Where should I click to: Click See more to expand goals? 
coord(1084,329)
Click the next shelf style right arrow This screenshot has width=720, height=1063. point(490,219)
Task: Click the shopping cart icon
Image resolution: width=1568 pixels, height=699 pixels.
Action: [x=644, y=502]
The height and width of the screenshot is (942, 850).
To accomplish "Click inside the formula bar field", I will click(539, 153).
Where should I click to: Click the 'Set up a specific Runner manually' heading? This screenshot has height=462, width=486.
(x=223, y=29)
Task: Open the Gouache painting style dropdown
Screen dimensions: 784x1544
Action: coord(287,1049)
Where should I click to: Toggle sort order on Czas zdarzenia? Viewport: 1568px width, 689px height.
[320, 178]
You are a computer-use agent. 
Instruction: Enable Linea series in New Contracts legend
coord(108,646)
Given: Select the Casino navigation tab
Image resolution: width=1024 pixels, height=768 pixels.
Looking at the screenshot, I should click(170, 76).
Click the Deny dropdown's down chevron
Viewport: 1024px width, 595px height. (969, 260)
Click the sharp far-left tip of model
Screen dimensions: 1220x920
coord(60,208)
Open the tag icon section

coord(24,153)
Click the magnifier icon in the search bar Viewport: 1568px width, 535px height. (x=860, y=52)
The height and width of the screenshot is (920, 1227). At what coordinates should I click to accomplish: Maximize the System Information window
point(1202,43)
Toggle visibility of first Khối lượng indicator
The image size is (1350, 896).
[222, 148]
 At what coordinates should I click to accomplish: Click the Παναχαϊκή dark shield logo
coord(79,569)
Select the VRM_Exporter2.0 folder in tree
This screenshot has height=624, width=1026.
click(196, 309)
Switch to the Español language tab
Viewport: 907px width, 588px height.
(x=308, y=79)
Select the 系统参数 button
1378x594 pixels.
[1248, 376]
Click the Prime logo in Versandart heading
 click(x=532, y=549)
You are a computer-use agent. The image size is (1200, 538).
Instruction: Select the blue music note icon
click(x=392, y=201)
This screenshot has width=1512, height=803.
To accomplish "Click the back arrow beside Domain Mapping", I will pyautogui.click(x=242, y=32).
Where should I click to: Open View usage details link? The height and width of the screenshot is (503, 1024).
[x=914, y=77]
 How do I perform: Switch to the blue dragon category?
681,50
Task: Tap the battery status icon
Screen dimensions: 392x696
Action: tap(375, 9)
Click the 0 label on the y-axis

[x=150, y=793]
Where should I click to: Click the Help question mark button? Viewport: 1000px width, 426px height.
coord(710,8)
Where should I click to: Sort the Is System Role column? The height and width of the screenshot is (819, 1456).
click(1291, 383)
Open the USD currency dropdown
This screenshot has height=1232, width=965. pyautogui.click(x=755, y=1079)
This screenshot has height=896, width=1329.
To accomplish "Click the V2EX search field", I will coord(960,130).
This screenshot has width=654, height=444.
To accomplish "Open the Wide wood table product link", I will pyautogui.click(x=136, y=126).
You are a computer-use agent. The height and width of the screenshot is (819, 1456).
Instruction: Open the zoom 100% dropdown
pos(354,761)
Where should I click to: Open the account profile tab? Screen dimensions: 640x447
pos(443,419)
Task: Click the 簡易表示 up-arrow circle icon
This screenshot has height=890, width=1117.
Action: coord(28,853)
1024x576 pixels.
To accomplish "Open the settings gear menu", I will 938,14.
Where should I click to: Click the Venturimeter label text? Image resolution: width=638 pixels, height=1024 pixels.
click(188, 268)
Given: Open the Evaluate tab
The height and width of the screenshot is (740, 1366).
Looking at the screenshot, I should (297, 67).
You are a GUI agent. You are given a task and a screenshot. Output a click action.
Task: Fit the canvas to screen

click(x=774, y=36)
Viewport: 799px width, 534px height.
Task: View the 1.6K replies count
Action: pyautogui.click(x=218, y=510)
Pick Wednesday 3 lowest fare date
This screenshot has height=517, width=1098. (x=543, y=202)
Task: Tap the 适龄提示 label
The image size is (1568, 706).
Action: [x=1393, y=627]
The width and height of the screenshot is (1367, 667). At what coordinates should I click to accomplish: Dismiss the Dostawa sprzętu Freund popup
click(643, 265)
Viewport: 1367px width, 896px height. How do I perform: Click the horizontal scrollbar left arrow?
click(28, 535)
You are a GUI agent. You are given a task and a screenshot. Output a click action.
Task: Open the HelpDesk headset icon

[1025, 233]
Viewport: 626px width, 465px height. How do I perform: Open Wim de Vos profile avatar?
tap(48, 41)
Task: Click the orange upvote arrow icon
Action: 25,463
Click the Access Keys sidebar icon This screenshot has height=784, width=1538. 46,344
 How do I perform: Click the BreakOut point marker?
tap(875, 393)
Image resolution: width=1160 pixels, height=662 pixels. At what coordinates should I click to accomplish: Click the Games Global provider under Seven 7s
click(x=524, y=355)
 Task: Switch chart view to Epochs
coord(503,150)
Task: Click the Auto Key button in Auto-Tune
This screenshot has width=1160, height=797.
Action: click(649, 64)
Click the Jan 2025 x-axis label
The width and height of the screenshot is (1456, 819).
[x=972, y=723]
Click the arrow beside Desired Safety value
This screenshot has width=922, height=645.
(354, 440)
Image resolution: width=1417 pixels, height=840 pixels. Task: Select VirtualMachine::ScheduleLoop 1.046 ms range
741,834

---

#### [Objective]
Write out, without any alteration, the lines from the one containing "Where should I click to: Open the" through the one containing "Looking at the screenshot, I should (297, 67).", with both of those lines included.

#### [Solved exercise]
Where should I click to: Open the account profile tab? Screen dimensions: 640x447
pos(443,419)
Task: Click the 簡易表示 up-arrow circle icon
This screenshot has height=890, width=1117.
Action: coord(28,853)
1024x576 pixels.
To accomplish "Open the settings gear menu", I will 938,14.
Where should I click to: Click the Venturimeter label text? Image resolution: width=638 pixels, height=1024 pixels.
click(188, 268)
Given: Open the Evaluate tab
The height and width of the screenshot is (740, 1366).
Looking at the screenshot, I should (297, 67).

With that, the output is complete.